Passage>
------------------------------------------------------------

Creating the right bullet for each target

When it comes to developing novel therapeutic strategies for lung cancer, Fu and his lab have two important allies. One is long-time research collaborator Fadlo R. Khuri, chair of the Department of Hematology and Medical Oncology and Roberto C. Goizueta Distinguished Chair in Translational Cancer Research and a leading physician and clinical investigator in lung, head and neck and aerodigestive cancers. Fu says Khuri's commitment to his patients never lets the team forget the importance of what they are doing. Fu's second ally is the robot-assisted high-throughput screening technology in the Emory Chemical Biology Discovery Center, which Fu heads. High-throughput screening assays – immensely powerful tools that collect in minutes massive amounts of data that required months to collect only years ago – allow him to screen many thousands of compounds, looking for the half of one percent of compounds with the potential to reverse the cancer-promoting genetic changes along the pathway. A number of these compounds are now in development as potential new lung cancer therapies.

------------------------------------------------------------

Record set>

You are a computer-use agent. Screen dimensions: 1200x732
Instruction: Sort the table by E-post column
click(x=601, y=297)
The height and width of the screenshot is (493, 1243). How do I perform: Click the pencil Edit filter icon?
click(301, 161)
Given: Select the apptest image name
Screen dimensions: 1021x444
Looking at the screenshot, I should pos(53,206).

------------------------------------------------------------

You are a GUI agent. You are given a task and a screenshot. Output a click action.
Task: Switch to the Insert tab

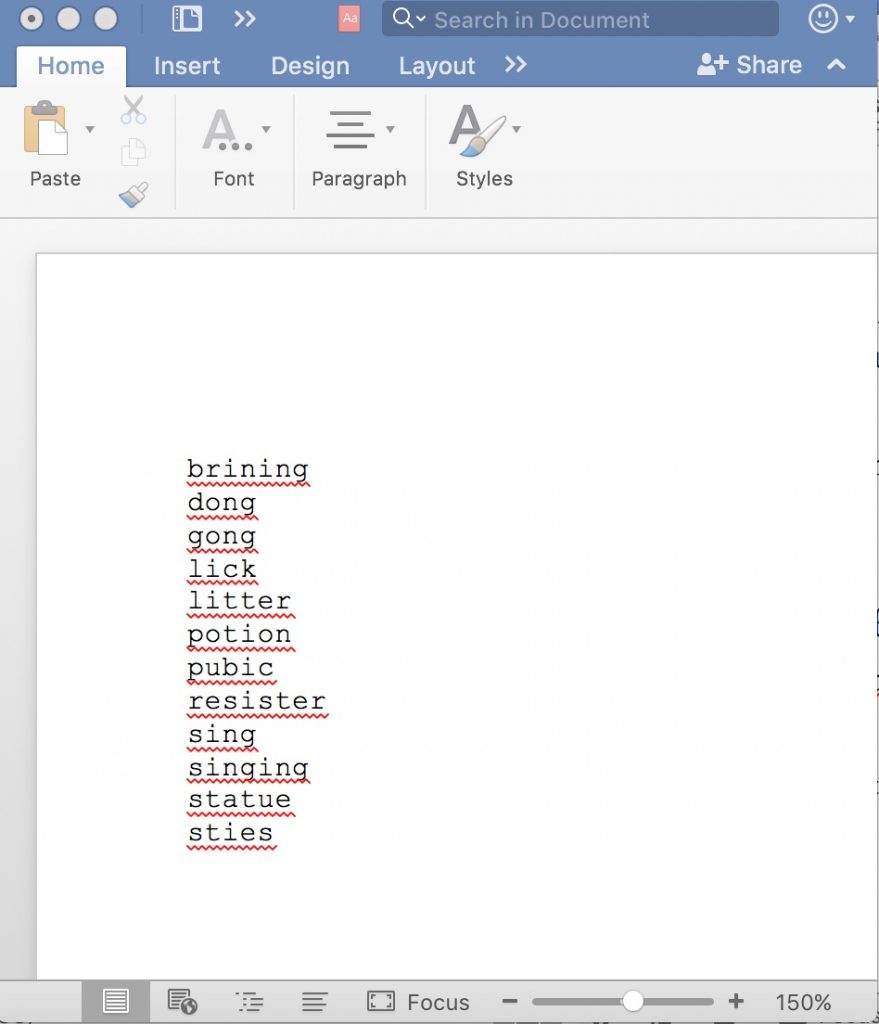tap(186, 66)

------------------------------------------------------------

Work item>
Carry on the passage about Fu's lung cancer research from the point where it ends. The material has no role in this exercise.

Answer box>
Creating a therapy sum greater than its parts

Other studies at Winship, often in partnership with the National Cancer Institute (NCI), its collaborative networks, and pharmaceutical companies, show what happens when traditional chemotherapy is enhanced with inhibitors of specific genes. An example: one goal of chemotherapy is to slow down rapidly multiplying cancer cells by damaging their DNA. Adding an agent that inhibits production of DNA repair proteins further weakens the cancer cells, making chemotherapy more effective.

If genomics is the current big thing in lung cancer advances, the next big thing, says Ramalingam, is likely to be using immunotherapy to treat cancer and studies to determine which traditional, genomic, immunotherapy or combined approaches work best for which genetic subgroup of patients. In fact, genomics is restoring the good name of some drugs that had not appeared very effective when results were tallied for all lung cancer patients as a group, but now prove extremely effective for specific genetic subgroups.

Ramalingam says "Winship is determined that each of our patients with lung cancer gets the best treatment to combat his or her unique disease. And we are equally determined to find new ways to do just that."

Smoke-Free Homes

Smoking inside is permitted by half of all homes with a smoker, even more in lower income households.

Living with smokers increases nonsmokers' chances of developing lung cancer by 20 to 30 percent.* But smoking inside is permitted by half of all homes with a smoker, even more in lower income households. A National Cancer Institute-funded study headed by Rollins School of Public Health's Michelle Kegler suggests most of those households are receptive to going smoke free and, with some simple help, can succeed.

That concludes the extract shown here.